The tasks —
A: What activities does the web scraping notebook list under its heading "What You'll Accomplish in this Notebook"?
B: How would you condense the paragraph of the web scraping notebook that begins "`BeautifulSoup` takes in an html document" into a short bulleted list that keeps its main facts?
C: Can you quote the web scraping notebook word for word, starting with "In this notebook we'll" and going on through "the below code."?

Quoted text —
───

## What You'll Accomplish in this Notebook

Here's what you'll do in this notebook:
<ul>
    <li>learn about the structure of an html page</li>
    <li>be introduced the the BeautifulSoup package</li>
    <li>see how to parse html code with a toy example</li>
    <li>scrape data on Seventh Son beers from some saved html code</li>
    <li>download then scrape an actual webpage</li>
</ul>

In [None]:
# Our common data handling package
import pandas as pd

# HTML Scraping With `BeautifulSoup`

In this notebook we'll learn about how to scrape html files with <a href = "https://www.crummy.com/software/BeautifulSoup/bs4/doc/">BeautifulSoup</a>. Try running the below code.

In [None]:
from bs4 import BeautifulSoup

If that did not work take a moment to install the package.

### Understanding the Structure of an HTML Page

`BeautifulSoup` takes in an html document and will 'parse' it for you so that you can extract the information you want. To best understand what that means let's look at a toy example of a webpage. To see what the snippet of html code below looks like in a web browser click here <a href="SampleHTML.html">SampleHTML.html</a>.

In [None]:
# This is an html chunk
# It has a head and a body, just like you
html_doc = """

───

Entries provided —
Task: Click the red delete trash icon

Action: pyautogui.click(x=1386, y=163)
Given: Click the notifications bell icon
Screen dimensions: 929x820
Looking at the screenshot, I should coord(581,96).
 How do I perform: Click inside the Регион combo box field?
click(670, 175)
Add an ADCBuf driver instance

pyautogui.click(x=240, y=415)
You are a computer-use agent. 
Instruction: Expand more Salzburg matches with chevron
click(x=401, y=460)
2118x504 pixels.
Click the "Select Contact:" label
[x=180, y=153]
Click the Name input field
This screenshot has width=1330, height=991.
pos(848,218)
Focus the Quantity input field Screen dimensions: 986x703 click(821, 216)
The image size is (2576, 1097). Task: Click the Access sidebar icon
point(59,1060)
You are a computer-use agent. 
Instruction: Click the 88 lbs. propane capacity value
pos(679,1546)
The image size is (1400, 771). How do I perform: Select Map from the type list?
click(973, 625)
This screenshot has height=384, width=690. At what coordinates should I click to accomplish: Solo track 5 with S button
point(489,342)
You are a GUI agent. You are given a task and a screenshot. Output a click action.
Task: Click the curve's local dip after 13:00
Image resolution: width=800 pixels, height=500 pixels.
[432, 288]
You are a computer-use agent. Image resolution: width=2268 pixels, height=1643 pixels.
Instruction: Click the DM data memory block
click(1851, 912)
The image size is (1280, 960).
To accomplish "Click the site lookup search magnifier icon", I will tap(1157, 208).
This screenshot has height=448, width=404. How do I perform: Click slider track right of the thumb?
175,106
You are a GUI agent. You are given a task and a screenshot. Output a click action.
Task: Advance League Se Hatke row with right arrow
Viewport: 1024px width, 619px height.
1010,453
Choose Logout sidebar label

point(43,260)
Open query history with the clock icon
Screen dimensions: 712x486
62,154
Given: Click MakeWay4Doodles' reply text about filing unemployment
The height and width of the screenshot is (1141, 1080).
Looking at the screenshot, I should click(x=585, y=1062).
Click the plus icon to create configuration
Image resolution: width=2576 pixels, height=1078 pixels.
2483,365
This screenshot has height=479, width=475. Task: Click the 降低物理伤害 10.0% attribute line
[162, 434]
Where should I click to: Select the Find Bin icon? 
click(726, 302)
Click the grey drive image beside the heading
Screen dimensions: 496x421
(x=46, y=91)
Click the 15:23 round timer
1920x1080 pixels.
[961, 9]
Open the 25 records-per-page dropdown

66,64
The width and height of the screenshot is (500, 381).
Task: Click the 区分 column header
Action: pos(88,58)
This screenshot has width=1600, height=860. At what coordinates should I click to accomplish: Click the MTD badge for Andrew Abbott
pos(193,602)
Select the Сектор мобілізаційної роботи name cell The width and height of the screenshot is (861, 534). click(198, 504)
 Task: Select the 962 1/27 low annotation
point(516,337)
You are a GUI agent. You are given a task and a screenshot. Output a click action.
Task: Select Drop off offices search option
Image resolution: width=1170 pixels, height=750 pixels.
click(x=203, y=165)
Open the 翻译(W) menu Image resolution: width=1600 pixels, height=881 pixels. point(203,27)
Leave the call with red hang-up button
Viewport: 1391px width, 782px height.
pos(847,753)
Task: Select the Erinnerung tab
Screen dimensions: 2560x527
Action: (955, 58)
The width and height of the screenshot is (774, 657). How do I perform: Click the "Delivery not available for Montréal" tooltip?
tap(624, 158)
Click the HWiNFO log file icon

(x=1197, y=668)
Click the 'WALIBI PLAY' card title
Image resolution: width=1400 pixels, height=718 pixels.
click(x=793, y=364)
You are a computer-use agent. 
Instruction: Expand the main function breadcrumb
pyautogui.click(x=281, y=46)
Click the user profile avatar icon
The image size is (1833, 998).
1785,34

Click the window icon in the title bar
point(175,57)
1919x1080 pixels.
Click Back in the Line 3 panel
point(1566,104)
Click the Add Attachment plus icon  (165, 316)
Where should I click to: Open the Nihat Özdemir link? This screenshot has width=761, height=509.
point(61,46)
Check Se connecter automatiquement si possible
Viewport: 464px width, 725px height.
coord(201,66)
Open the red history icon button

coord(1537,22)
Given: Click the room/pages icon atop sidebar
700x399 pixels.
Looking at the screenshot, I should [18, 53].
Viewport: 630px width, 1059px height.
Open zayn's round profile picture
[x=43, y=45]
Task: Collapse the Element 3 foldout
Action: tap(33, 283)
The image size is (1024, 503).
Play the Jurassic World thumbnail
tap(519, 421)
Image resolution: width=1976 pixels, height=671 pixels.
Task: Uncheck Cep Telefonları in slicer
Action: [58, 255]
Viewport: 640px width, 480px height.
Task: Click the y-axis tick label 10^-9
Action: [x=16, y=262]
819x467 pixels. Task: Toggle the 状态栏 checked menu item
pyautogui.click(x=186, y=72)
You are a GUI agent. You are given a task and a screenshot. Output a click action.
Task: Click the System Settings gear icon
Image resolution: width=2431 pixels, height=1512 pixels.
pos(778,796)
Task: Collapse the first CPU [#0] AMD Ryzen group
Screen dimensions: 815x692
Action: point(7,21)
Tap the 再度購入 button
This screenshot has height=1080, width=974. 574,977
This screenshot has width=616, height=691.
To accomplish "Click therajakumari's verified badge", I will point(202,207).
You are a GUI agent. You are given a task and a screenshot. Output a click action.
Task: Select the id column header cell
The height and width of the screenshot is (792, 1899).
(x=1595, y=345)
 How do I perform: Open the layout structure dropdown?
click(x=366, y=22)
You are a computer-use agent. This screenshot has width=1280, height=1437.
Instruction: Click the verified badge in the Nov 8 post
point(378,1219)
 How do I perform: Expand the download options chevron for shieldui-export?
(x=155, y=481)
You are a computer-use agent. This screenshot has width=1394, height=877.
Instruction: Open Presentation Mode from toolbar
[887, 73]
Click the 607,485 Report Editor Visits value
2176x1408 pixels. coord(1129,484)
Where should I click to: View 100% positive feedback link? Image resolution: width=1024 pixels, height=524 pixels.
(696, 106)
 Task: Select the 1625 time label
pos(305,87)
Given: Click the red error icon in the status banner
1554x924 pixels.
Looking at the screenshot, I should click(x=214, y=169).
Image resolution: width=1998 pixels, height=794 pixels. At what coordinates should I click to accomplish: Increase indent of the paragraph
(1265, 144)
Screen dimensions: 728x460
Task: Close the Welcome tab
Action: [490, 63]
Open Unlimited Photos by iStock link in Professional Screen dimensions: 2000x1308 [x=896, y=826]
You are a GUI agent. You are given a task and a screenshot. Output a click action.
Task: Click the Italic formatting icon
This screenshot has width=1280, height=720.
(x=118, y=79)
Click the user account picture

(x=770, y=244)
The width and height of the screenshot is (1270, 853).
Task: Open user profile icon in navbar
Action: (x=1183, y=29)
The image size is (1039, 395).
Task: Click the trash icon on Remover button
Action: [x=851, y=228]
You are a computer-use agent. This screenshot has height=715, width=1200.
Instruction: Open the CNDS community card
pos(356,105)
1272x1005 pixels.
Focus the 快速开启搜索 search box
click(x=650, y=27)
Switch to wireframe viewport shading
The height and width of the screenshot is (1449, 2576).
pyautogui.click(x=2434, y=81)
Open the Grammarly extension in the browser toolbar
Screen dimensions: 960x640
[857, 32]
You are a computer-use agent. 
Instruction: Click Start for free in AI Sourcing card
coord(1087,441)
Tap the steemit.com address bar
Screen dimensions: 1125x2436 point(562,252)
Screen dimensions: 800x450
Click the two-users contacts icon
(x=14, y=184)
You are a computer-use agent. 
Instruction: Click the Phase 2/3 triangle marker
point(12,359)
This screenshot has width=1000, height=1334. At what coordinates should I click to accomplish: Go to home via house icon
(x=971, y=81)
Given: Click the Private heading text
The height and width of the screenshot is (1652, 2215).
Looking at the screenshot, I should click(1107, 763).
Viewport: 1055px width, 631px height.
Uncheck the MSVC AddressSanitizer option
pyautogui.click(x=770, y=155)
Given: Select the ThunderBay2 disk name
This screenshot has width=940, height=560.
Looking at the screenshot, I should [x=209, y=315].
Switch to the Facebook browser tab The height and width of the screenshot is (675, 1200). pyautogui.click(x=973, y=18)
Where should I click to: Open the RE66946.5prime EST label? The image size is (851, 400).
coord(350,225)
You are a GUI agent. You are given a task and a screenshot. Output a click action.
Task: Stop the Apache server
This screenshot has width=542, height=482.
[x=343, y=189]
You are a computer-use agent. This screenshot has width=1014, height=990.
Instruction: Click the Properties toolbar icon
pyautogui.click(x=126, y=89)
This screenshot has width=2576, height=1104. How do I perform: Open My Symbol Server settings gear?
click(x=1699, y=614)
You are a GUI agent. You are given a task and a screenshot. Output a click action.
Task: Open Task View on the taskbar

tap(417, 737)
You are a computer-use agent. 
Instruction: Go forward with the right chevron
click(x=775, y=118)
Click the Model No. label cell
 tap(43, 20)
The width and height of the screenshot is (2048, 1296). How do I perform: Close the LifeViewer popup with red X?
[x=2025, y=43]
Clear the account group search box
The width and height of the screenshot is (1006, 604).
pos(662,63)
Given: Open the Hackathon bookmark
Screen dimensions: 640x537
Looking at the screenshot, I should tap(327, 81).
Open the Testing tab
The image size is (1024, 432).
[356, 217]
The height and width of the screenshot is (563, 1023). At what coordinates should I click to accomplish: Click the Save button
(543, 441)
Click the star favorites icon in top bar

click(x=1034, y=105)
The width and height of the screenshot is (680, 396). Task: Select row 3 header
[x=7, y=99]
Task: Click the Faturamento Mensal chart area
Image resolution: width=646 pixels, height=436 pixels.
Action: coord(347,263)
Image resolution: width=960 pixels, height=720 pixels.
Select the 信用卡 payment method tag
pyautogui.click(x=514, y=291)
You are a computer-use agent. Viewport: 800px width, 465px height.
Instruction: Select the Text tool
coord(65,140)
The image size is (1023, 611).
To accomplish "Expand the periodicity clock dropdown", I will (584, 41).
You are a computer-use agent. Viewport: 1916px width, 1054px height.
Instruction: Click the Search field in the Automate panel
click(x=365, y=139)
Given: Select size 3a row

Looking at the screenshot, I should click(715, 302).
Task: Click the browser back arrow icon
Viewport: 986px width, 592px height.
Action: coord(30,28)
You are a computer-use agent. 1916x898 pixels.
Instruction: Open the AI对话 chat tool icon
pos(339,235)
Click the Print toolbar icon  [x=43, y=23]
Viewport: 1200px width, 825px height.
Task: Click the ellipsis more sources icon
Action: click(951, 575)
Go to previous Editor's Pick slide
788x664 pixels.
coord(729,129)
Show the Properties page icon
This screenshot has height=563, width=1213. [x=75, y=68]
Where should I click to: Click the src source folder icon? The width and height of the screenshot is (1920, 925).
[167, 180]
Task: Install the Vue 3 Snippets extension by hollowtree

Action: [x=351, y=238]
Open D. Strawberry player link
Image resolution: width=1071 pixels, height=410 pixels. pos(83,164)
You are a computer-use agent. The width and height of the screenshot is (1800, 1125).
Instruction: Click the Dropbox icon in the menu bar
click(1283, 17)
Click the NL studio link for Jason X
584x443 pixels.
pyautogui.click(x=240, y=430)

───

Expected answers —
A:
- Learn about the structure of an html page
- Get introduced to the BeautifulSoup package
- See how to parse html code with a toy example
- Scrape data on Seventh Son beers from some saved html code
- Download and then scrape an actual webpage

B:
- BeautifulSoup takes in an html document and parses it so you can extract the information you want.
- A toy example of a webpage is used to show what that means.
- SampleHTML.html shows how the html snippet looks in a web browser.

C:
In this notebook we'll learn about how to scrape html files with <a href = "https://www.crummy.com/software/BeautifulSoup/bs4/doc/">BeautifulSoup</a>. Try running the below code.